The Icarus Album reinterprets the myth of Daedalus as a metaphor for the loss of Erik‘s father to suicide. In the tracks leading up to “Legacy,” Icarus has overcome his grief and torment, having learned new ways to fly on the broken wings which his father left him. During this piece, he reflects on and laments his father’s life and legacy.

The soaring violin melody over reversed piano is suddenly and repeatedly interrupted to mirror the way that our lives are interrupted by death and grief. Nevertheless, Icarus finds a place of profound acceptance, expressed with a grand orchestral swell as he invites his father, flaws and all, to take his place among the honoured ancestors.

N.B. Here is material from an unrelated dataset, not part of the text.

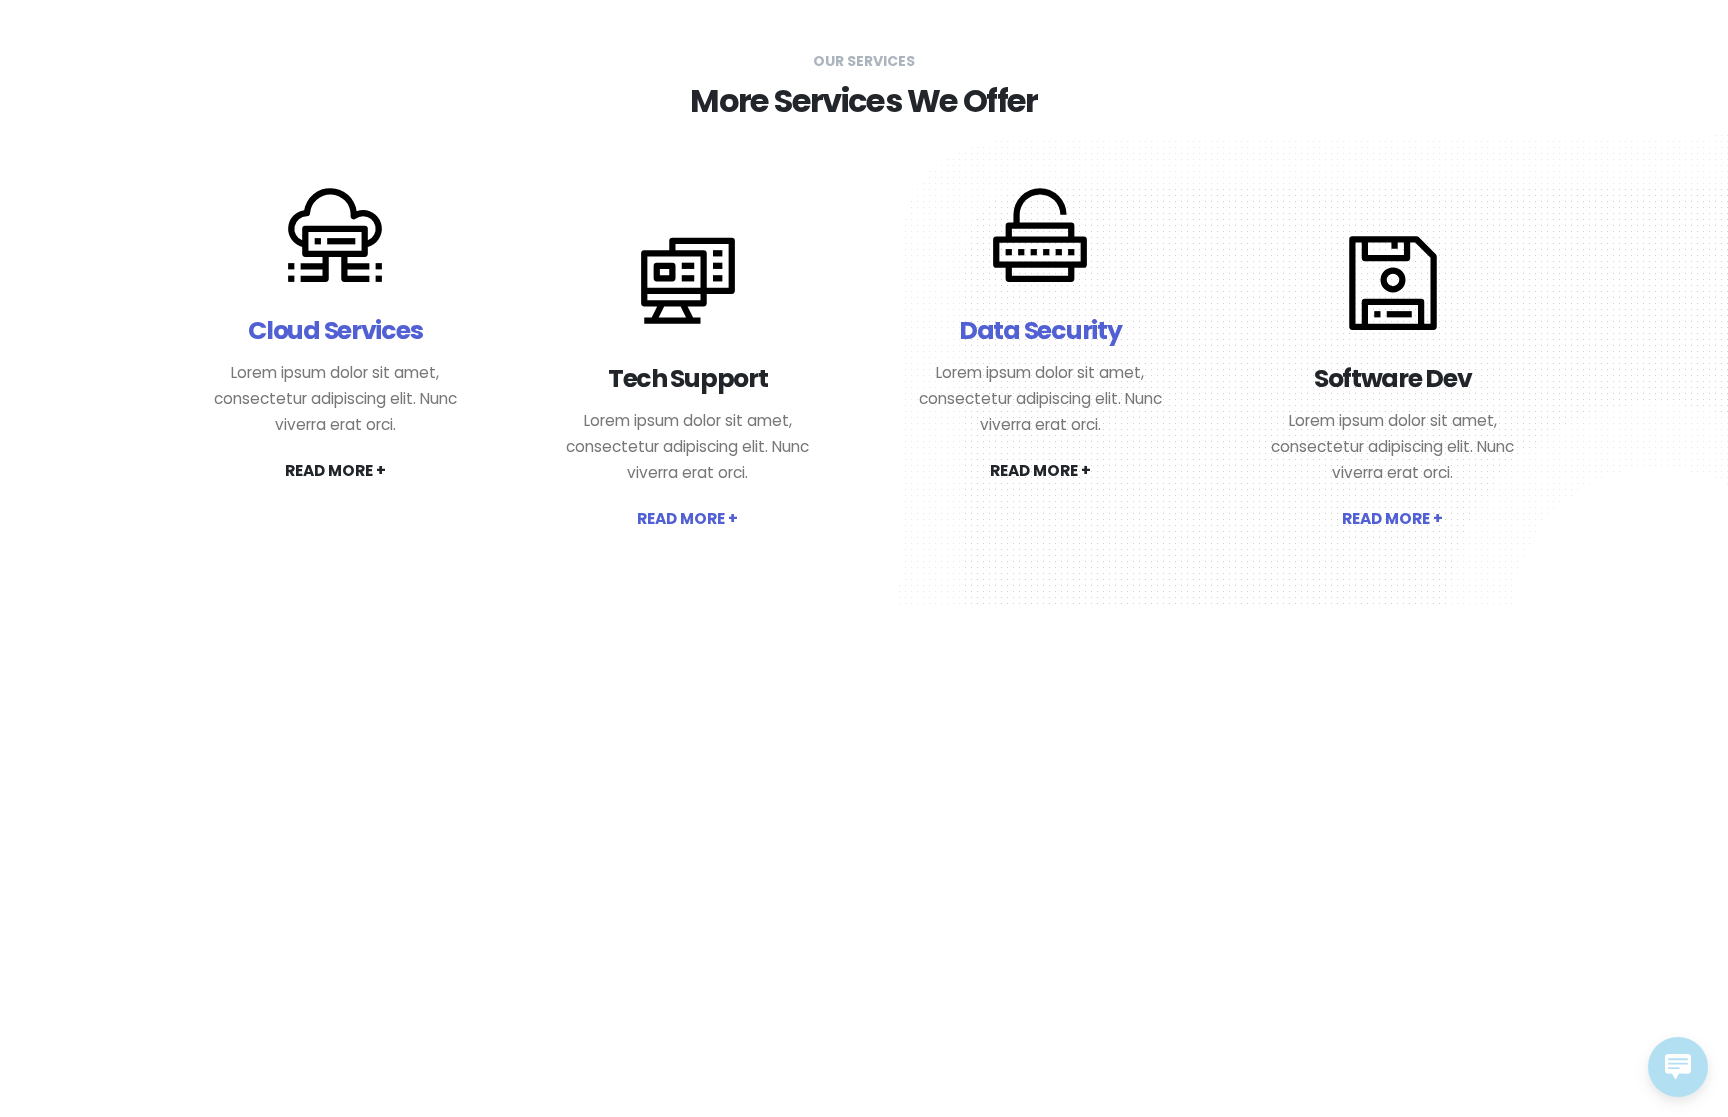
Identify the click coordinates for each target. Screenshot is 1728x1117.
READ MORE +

Pip contributed to the ‘first wave’ of music activity on Toronto’s Queen Street West and has lived and played extensively in Europe and Asia. He currently lives in Hamilton, ON, writing, recording, performing and selling original art-pop with world and jazz elements. Running the blog metroPhilmusic since 2008, Pip‘s own music is influenced by world rhythms and the lute. Brand new album, Every City, is Pip‘s 30th LP release.  

On Every CityPip wants the listener to feel uplifted. There is a long arc throughout the 16 songs; a few melodic tunes, a couple of ballads, a rock-steady tune, a couple of rockier numbers, then a novelty song leading to the final two contemplative songs that take out the album’s journey. The double bass and nylon stringed guitar of focus track, “Everybody’s Sayin’,” is gentle and profound, asking the listener to step back from civil tensions.